▼

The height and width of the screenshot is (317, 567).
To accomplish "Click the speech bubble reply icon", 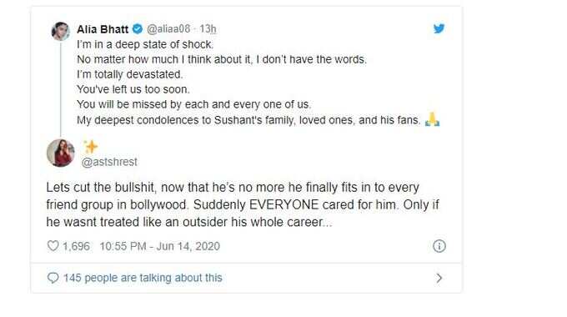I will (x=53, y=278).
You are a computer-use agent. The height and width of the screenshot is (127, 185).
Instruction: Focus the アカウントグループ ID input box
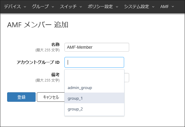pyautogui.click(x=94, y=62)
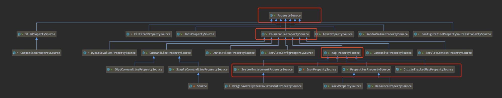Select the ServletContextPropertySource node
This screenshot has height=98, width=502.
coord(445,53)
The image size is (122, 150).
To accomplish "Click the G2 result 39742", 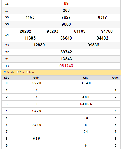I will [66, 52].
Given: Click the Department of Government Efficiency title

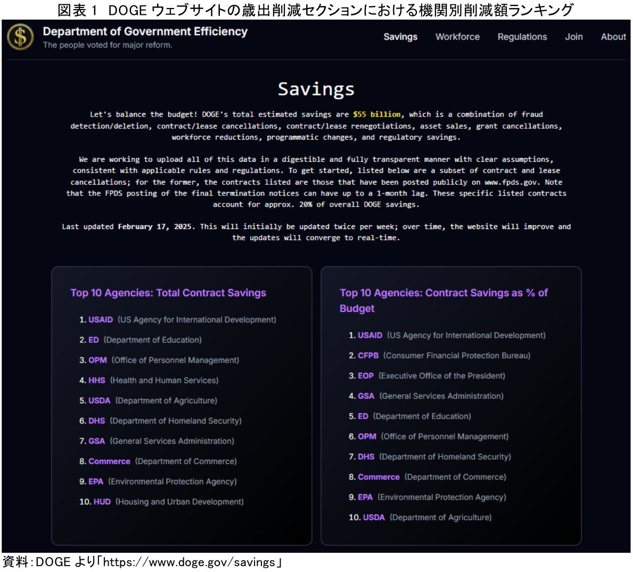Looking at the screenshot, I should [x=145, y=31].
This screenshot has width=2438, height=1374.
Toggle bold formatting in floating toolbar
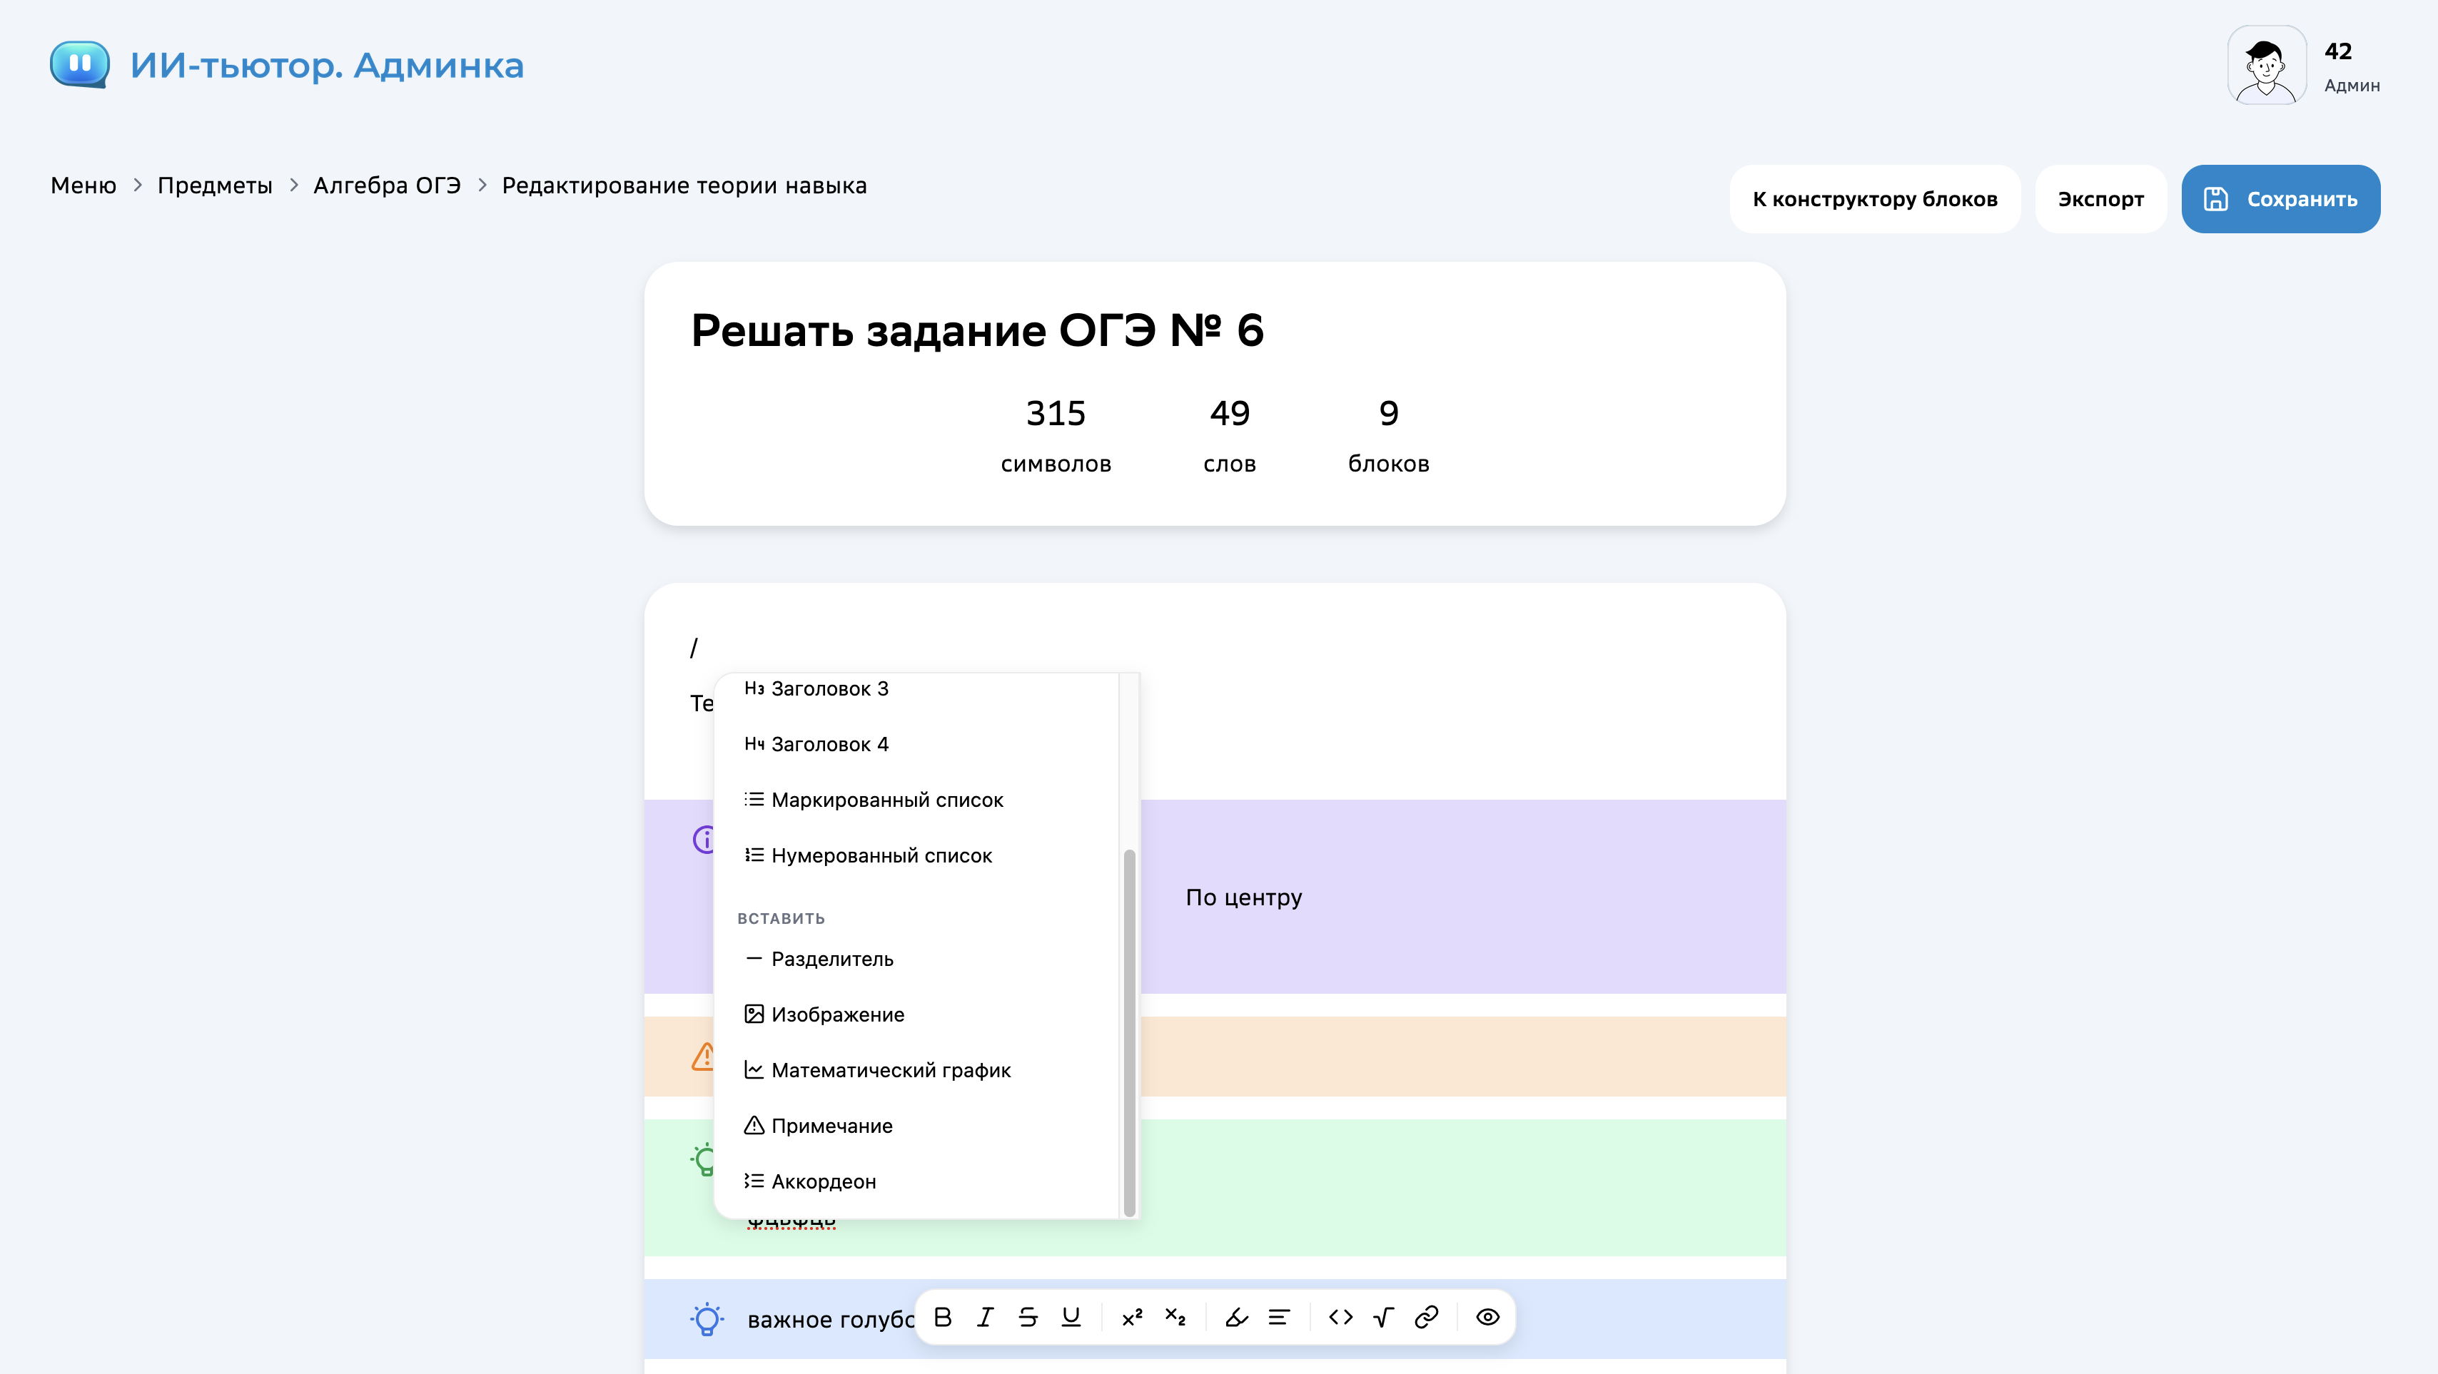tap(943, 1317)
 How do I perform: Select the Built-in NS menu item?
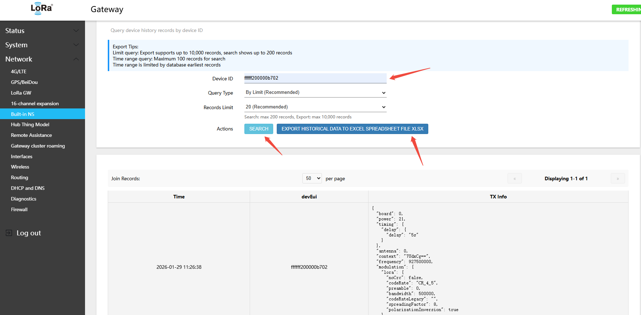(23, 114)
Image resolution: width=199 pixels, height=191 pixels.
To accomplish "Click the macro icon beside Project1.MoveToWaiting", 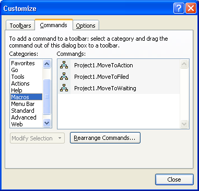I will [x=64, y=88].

▲

#### Exercise requirements:
Starting at the line that contains "Given: Click the" and ending after the line that contains "tap(943, 1317)", copy out those rows exactly, leaving out the pictures.

#### Exercise response:
Given: Click the Department of Government Efficiency title

Looking at the screenshot, I should [x=145, y=31].
This screenshot has width=2438, height=1374.
Toggle bold formatting in floating toolbar
tap(943, 1317)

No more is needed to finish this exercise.